Question

Consider a cylinder of a gasoline engine at the beginning of the compression cycle, during which a fuel/air mixture (for our purposes mostly composed of nitrogen and oxygen, i.e. an ideal gas of diatomic molecules) at 300 K and 1 bar is compressed down to one-tenth volume (compression ratio of 10:1). Assume that the compression is rapid so no heat exchange occurs with the environment. Calculate the pressure and the temperature of the compressed gas. In a diesel engine the compression ratios are typically much higher; redo the same calculation with the compression ratio of 20:1.

Answer 1

Answer:

(i) Final pressure and temperature are 25.119 bar and 753.566 K, (ii) Final pressure and temperature are 66.289 bar and 994.336 K.

Explanation:

This system experiments an adiabatic compression, as such compression happens with no heat interaction between the piston-cylinder device and surroundings. This is a particular case of polytropic process, in which there is no entropy generation according to the Second Law of Thermodynamics.

The compression process is represented by the following formulas:

$\frac{p_{2}}{p_{1}} = \left(\frac{V_{1}}{V_{2}} \right) ^{\gamma}$ (Eq. 1)

$\frac{T_{2}}{T_{1}} = \left(\frac{V_{1}}{V_{2}} \right)^{\gamma - 1}$ (Eq. 2)

Where:

$p_{1}$, $p_{2}$ - Initial and final pressures, measured in bar.
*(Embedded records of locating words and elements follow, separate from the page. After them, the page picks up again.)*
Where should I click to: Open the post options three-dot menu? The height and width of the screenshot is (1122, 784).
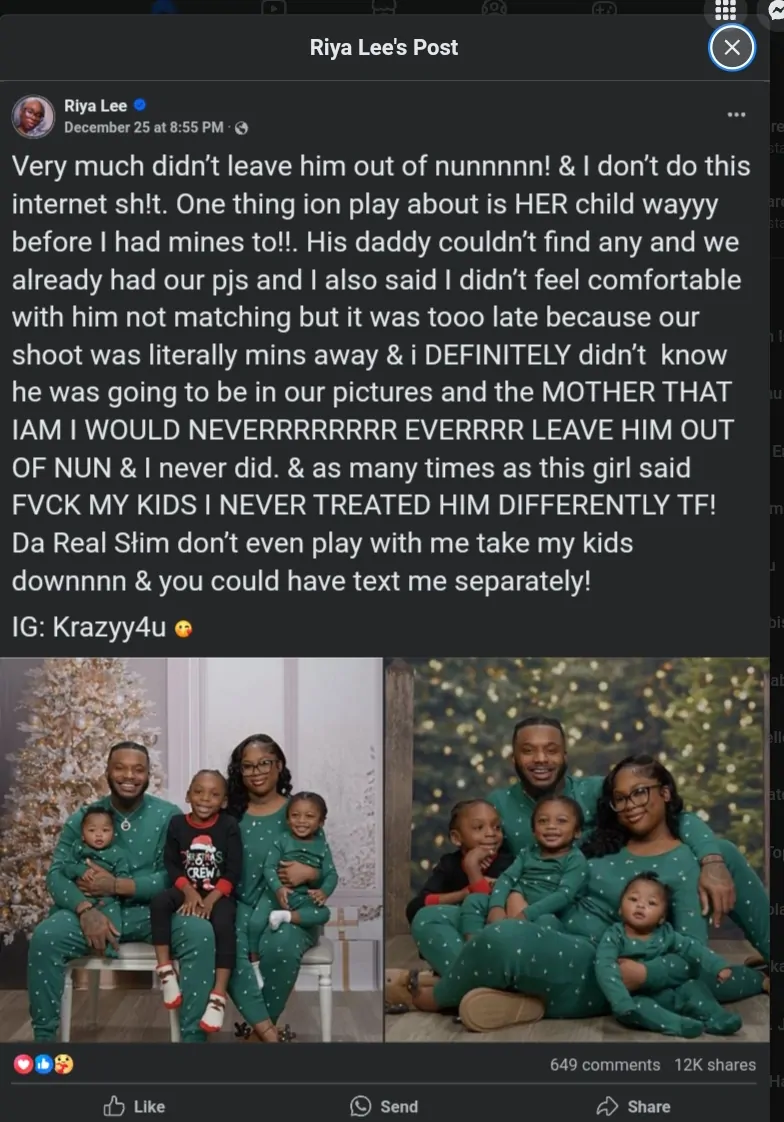pyautogui.click(x=736, y=114)
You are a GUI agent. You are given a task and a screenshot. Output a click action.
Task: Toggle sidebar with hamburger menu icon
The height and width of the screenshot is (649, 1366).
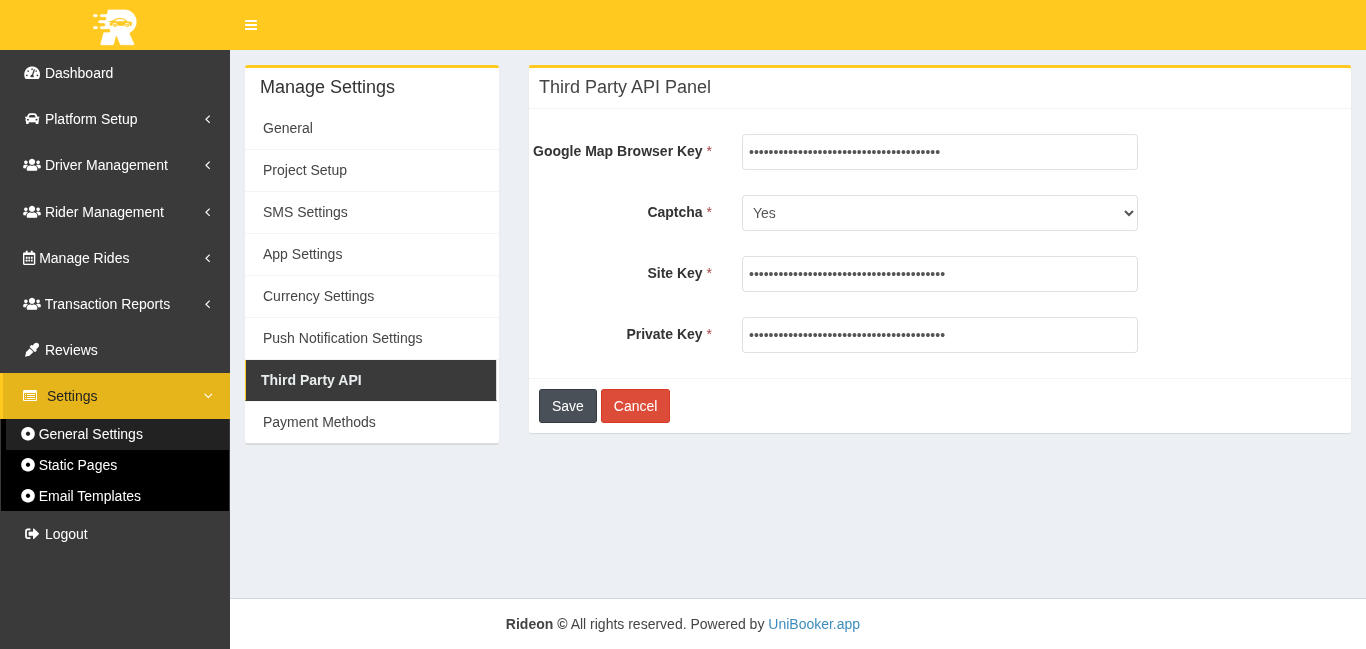pos(251,25)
$T_{1}$, $T_{2}$ - Initial and final temperatures, measured in Kelvins.

$V_{1}$, $V_{2}$ - Initial and final volumes, measured in cubic meters.

$\gamma$ - Specific heat ratio of air, dimensionless.

From Theory of Diesel and Otto Cycles we know that compression ratio is defined as:

$r_{c} = \frac{V_{1}}{V_{2}}$ (Eq. 3)

And (Eqs. 1, 2) can be rewritten as follows:

$\frac{p_{2}}{p_{1}} = r_{c}^{\gamma}$ (Eq. 1b)

$\frac{T_{2}}{T_{1}} = r_{c}^{\gamma - 1}$ (Eq. 2b)

Then, we clear final pressure and pressure in each expression and calculate them for each case:

$p_{2} = p_{1}\cdot r_{c}^{\gamma}$

$T_{2} = T_{1}\cdot r_{c}^{\gamma-1}$

(i) $r_{c} = 10$, $p_{1} = 1\,bar$, $T_{1} = 300\,K$, $\gamma = 1.4$

$p_{2} = (1\,bar)\cdot 10^{1.4}$

$p_{2} = 25.119\,bar$

$T_{2} = (300\,K)\cdot 10^{0.4}$

$T_{2} = 753.566\,K$

Final pressure and temperature are 25.119 bar and 753.566 K.

(ii) $r_{c} = 20$, $p_{1} = 1\,bar$, $T_{1} = 300\,K$, $\gamma = 1.4$

$p_{2} = (1\,bar)\cdot 20^{1.4}$

$p_{2} = 66.289\,bar$

$T_{2} = (300\,K)\cdot 20^{0.4}$

$T_{2} = 994.336\,K$

Final pressure and temperature are 66.289 bar and 994.336 K.